Small Town Alternative Transportation

Thinking Green

By John Coleman

By now most residents are aware of the burgeoning trail system that exists in the Fayetteville community. Scull Creek and Frisco Trails provide what is often referred to as the backbone of the system by advancing from Martin Luther King Jr. Boulevard all the way to Fayetteville’s “North End” near the new Malco Theatre. Mud Creek Trail travels east to west along a corridor just south of Joyce Boulevard. Together these trails provide the primary existing routes to go along with other sections scattered throughout the city.
What has been interesting to witness is the growing cadre of residents and businesses that are using the trail system since the completion of Scull Creek in October 2008.
One example is the Washington-Willow Townie Ride. Think “date-night on bikes” with about 30 people from the neighborhood. The group rode from Lafayette Street to Mellow Mushroom Pizza and had an absolute blast!
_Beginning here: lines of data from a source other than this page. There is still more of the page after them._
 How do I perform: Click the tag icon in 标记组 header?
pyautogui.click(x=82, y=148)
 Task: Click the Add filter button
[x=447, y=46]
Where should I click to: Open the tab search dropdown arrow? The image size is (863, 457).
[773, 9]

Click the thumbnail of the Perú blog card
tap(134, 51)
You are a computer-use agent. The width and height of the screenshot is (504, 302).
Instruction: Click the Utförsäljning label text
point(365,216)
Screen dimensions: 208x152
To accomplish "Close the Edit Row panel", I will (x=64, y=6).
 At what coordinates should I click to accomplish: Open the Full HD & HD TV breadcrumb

A nice byproduct was eating a ridiculous amount of pizza and then losing some of those calories on the ride back. What caught me by surprise the most was the reaction of those in automobiles; smiling, waving, and honking every time we saw a car. People were so enamored with the sight of the Townie Ride that we’re hoping the idea will spread.
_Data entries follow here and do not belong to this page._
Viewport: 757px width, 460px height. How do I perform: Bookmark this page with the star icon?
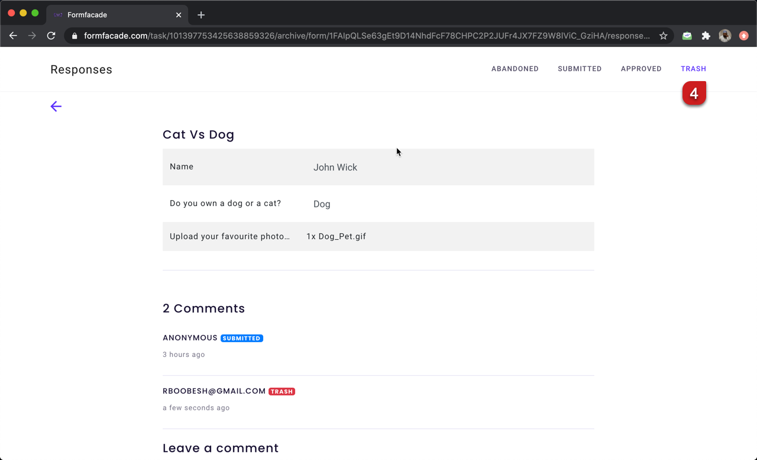(x=664, y=36)
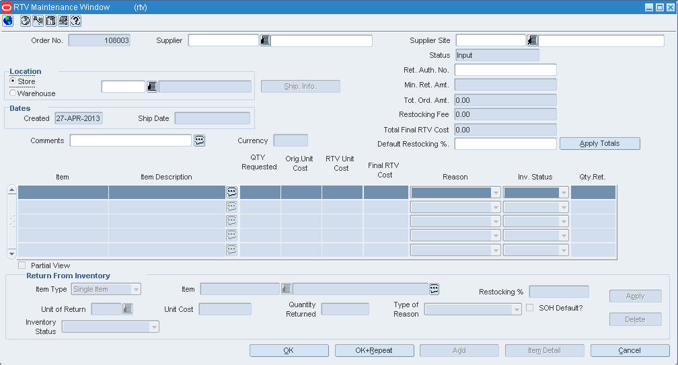Open the Supplier list of values icon

coord(264,40)
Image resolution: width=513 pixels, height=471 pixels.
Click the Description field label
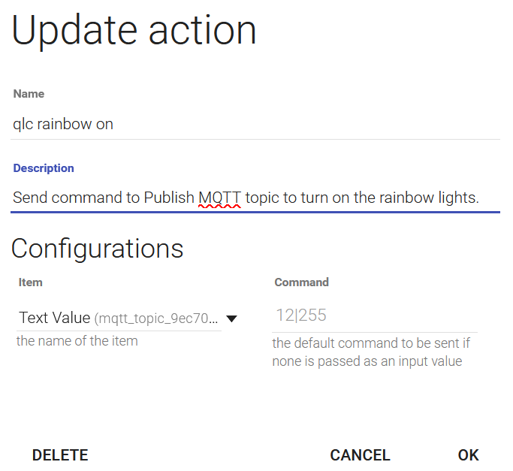(44, 168)
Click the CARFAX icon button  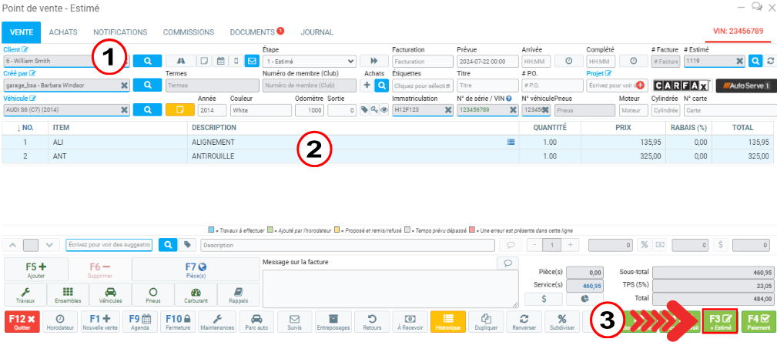click(682, 86)

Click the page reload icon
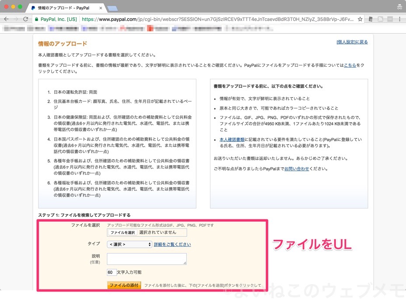tap(26, 19)
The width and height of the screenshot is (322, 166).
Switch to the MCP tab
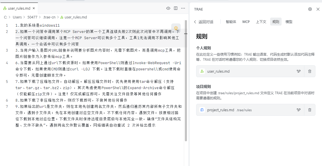246,22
Edward Hejtmanek, a longtime Fayetteville resident, has another idea to boost transportation use through the trail system. On May 1, he opened Green Wheel — a new business selling electric bikes and retrofit kits. Edward has long been a bike commuter in Fayetteville, and has watched the electric bike technology closely.
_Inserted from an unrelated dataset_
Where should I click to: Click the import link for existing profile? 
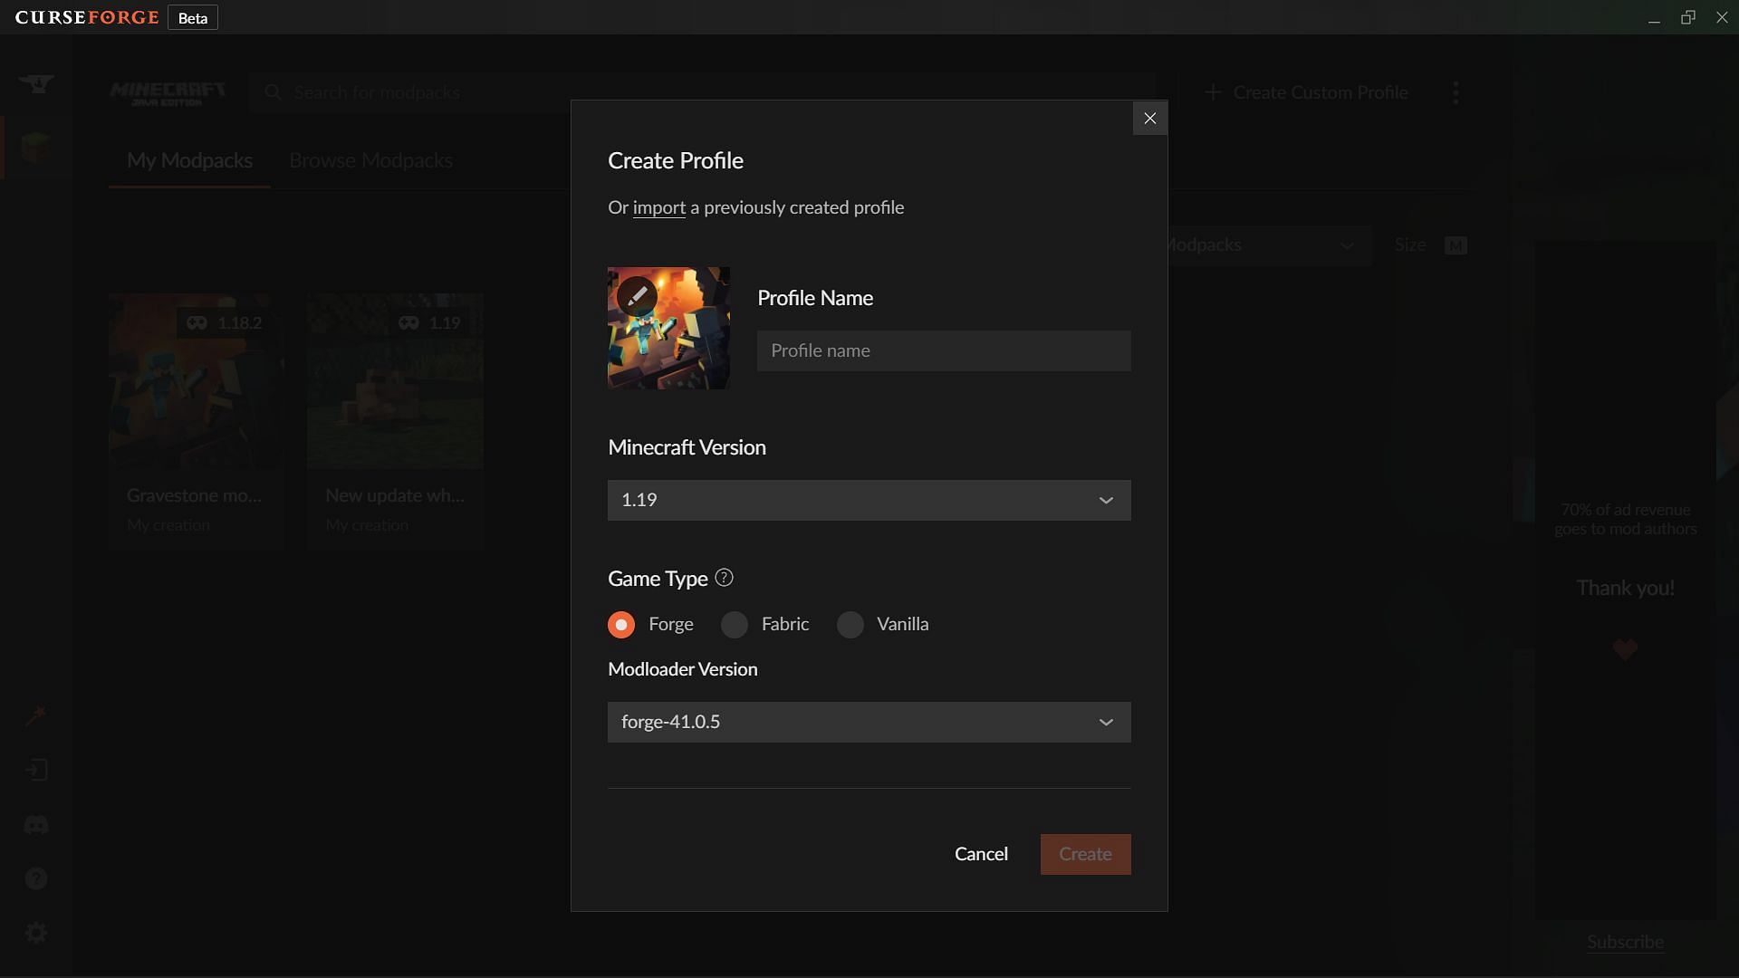659,206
I asked Edward about comparing electric bikes to conventional bikes that run on apples and oranges, or in my case pizza. It was clear that he had heard this before. In short, Edward said that walking clearly has the lowest carbon footprint because you don’t have to manufacture anything to walk. A conventional bike is next as long as people are using it consistently and not leaving it on the shelf just for the occasional ride. The electric bike bridges the gap for those who want to avoid a sweat on the way to work or have to deal with the local topography.
With the advent of the lithium iron phosphate (LITHPO4) battery, electric bikes just recently became a viable option. The LITHPO4 battery is three times lighter than the older lead acid batteries and lasts twice as long (five to seven years) while providing the same power. At around $1,200 the electric bicycle provides a low-cost, eco-friendly option for navigating Fayetteville’s hilly terrain and making use of the trails system. As Matt Mihalevich, the City’s trails coordinator said, “The electric bike expands the ridership market to those who may not be willing to pedal Fayetteville’s hills.”
So word about the trails system is expanding and residents are getting creative on how to maximize the use of this alternative transportation infrastructure; just two of the many examples of “weird going pro” here in Fayetteville.